* Arbeitsanweisungen *
A) Beantworte anhand des Textauszugs über die Handelsgespräche zwischen den USA und China diese Fragen:
(i) Wer sagte vor der Abreise aus Washington, kleine Rückschläge in Gesprächen seien normal?
(ii) In welcher Stadt einigten sich Xi Jinping und Trump im Dezember auf Zahlen?
(iii) Welche Anforderung stellt Liu He an den Text des Abkommens?
B) Setze den Textauszug über die Handelsgespräche zwischen den USA und China nach seinem letzten Satz fort.

* Textauszug *
● ● ●

Auffällig in dem aktuellen Schlagabtausch zwischen den USA und China: Beide Seiten schlugen trotz der Eskalation weiter freundliche Töne an – möglicherweise auch um die Finanzmärkte nicht zu verunsichern. „Es ist normal und unausweichlich, kleine Rückschläge und Wendungen in Gesprächen zu haben“, sagte Vizepremier Liu He vor der Abreise aus Washington.

Liu He ging in die Offensive und enthüllte erstmals drei chinesische Kernforderungen: So müssten alle Zusatzzölle beseitigt werden. Auch müssten die Ziele für geplante chinesische Käufe von US-Waren mit der realen Nachfrage übereinstimmen. Chinas Staats- und Parteichef Xi Jinping und Trump hätten sich im Dezember in Buenos Aires auf Zahlen geeinigt, die jetzt aber wieder strittig seien. Auch müsse der Text des Abkommen „ausgewogen“ sein und die „Würde“ beider Länder wahren.

● ● ●

* Gezeigtes Material *
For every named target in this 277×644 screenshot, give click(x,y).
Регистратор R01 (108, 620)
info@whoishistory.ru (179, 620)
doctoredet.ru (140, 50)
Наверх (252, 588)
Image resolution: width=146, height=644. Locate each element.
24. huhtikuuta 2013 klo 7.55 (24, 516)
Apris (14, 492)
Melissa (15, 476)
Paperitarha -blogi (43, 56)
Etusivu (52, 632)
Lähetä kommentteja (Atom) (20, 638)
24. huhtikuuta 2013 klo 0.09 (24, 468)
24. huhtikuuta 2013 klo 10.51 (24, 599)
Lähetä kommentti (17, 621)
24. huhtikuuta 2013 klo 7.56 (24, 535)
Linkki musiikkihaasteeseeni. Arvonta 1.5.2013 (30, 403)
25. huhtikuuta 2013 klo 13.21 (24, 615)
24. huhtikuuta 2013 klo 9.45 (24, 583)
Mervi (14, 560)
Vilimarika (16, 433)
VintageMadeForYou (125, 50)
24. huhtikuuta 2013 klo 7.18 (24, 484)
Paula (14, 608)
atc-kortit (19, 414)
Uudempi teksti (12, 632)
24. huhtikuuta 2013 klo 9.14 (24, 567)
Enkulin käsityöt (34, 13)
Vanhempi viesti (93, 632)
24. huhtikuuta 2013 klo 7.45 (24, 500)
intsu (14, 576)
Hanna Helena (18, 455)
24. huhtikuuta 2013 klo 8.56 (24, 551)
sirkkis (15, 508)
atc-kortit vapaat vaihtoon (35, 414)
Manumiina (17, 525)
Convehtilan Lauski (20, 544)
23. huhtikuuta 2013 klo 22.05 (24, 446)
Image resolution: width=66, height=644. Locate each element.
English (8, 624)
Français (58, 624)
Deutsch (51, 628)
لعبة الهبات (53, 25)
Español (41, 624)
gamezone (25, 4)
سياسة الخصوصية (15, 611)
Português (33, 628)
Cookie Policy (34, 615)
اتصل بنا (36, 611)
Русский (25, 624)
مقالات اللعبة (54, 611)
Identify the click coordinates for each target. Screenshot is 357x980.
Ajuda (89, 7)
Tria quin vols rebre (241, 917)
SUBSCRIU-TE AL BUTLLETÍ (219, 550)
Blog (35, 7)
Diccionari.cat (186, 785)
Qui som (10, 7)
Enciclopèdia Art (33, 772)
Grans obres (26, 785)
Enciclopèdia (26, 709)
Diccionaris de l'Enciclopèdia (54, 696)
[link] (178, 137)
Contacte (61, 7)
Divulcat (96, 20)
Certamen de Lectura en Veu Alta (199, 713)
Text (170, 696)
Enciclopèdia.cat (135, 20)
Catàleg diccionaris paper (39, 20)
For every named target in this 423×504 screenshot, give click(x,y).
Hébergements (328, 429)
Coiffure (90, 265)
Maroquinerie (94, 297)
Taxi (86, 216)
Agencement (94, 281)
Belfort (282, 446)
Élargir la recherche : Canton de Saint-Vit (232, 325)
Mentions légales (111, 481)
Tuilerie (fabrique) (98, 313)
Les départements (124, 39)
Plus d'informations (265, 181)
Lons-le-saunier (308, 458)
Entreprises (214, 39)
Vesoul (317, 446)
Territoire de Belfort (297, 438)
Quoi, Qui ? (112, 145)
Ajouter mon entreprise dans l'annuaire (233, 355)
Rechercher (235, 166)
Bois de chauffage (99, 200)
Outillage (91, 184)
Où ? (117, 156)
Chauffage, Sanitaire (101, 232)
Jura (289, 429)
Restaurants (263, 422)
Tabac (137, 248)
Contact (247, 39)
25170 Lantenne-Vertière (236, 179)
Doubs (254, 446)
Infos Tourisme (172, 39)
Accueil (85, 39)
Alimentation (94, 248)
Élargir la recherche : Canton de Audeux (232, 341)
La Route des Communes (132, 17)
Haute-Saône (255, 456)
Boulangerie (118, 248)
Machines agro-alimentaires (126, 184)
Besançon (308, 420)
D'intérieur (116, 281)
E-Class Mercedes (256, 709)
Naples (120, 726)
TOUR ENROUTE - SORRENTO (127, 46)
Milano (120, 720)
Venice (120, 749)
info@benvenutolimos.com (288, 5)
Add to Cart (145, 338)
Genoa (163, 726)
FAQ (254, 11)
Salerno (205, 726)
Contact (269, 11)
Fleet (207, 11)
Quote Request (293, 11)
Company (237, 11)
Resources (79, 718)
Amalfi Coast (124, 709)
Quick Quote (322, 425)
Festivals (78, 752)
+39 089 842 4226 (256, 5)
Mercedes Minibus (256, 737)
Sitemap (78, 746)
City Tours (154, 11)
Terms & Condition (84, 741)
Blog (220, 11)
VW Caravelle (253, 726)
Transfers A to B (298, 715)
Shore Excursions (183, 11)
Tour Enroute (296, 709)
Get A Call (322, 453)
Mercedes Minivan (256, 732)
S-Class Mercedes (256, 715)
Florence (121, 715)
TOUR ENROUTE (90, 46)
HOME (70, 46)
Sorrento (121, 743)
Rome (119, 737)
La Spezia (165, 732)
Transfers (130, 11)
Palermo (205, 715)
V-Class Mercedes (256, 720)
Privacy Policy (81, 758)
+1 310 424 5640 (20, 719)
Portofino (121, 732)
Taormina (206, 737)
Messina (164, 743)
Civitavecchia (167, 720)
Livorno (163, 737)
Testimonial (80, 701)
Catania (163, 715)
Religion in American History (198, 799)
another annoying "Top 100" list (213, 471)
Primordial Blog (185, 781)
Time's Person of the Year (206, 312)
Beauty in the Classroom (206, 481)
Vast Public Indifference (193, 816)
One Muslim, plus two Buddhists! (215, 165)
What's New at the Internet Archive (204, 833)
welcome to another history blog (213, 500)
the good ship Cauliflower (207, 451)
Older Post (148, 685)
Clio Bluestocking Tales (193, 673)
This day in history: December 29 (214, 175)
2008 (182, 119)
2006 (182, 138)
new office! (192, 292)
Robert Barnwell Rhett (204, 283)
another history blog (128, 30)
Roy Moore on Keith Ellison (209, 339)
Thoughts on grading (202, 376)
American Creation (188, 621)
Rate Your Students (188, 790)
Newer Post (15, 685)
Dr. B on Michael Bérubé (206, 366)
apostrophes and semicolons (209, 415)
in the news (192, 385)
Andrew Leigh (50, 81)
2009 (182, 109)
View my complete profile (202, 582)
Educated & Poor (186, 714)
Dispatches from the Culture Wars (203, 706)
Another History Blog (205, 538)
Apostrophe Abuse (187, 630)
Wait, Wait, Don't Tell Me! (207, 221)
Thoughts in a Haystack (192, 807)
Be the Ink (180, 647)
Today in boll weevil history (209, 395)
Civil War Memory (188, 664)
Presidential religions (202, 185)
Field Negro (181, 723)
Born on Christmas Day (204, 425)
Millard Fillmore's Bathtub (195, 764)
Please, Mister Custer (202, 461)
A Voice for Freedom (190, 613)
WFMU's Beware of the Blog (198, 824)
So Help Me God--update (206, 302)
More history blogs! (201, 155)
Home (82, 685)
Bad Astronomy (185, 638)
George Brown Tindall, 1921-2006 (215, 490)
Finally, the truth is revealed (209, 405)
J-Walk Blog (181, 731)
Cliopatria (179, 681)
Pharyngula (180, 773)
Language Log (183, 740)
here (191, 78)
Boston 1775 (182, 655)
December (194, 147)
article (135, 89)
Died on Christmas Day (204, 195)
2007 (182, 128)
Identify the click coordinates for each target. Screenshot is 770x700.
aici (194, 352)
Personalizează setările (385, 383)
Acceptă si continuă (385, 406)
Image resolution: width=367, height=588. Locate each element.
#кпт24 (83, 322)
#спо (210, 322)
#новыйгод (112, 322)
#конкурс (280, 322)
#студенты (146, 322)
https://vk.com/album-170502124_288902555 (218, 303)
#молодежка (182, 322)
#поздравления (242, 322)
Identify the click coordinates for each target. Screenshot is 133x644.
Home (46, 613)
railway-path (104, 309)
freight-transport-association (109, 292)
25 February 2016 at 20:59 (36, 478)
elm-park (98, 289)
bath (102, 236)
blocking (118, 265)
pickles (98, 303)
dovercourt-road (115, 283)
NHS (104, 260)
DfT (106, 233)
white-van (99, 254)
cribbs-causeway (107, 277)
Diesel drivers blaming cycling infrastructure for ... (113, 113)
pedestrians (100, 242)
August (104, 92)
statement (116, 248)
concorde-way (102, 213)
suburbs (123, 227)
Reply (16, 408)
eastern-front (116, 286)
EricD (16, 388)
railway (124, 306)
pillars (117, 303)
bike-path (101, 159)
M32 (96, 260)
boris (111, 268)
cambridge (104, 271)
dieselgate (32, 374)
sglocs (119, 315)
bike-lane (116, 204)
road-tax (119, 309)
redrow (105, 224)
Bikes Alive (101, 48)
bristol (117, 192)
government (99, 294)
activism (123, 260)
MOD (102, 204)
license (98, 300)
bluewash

● ● ●

* Lösungen *
A)
(i) Vizepremier Liu He
(ii) In Buenos Aires
(iii) Der Text soll ausgewogen sein und die Würde beider Länder wahren.

B)
Nach der Erhöhung der Zölle durch die USA sei China jetzt gezwungen, Gegenmaßnahmen zu ergreifen.

Da die USA gar nicht so viel nach China exportieren wie umgekehrt, kann Peking ohnehin nicht mit vergleichbaren Sonderzöllen Vergeltung üben. Die USA exportierten 2018 Waren im Wert von 120 Milliarden US-Dollar nach China, die heute schon weitgehend mit „Gegenzöllen“ belegt sind. China lieferte für 539 Milliarden US-Dollar in die USA.

Trotz der Differenzen bezeichnete Trump die Handelsgespräche als „offen und konstruktiv“. Ob Sonderzölle wieder aufgehoben würden, „hängt davon ab, was in Bezug auf zukünftige Verhandlungen geschieht“, schrieb der Präsident auf Twitter. Er wirft der chinesischen Seite vor, in den seit Monaten andauernden Handelsgesprächen bereits gemachte Zusagen neu verhandeln zu wollen.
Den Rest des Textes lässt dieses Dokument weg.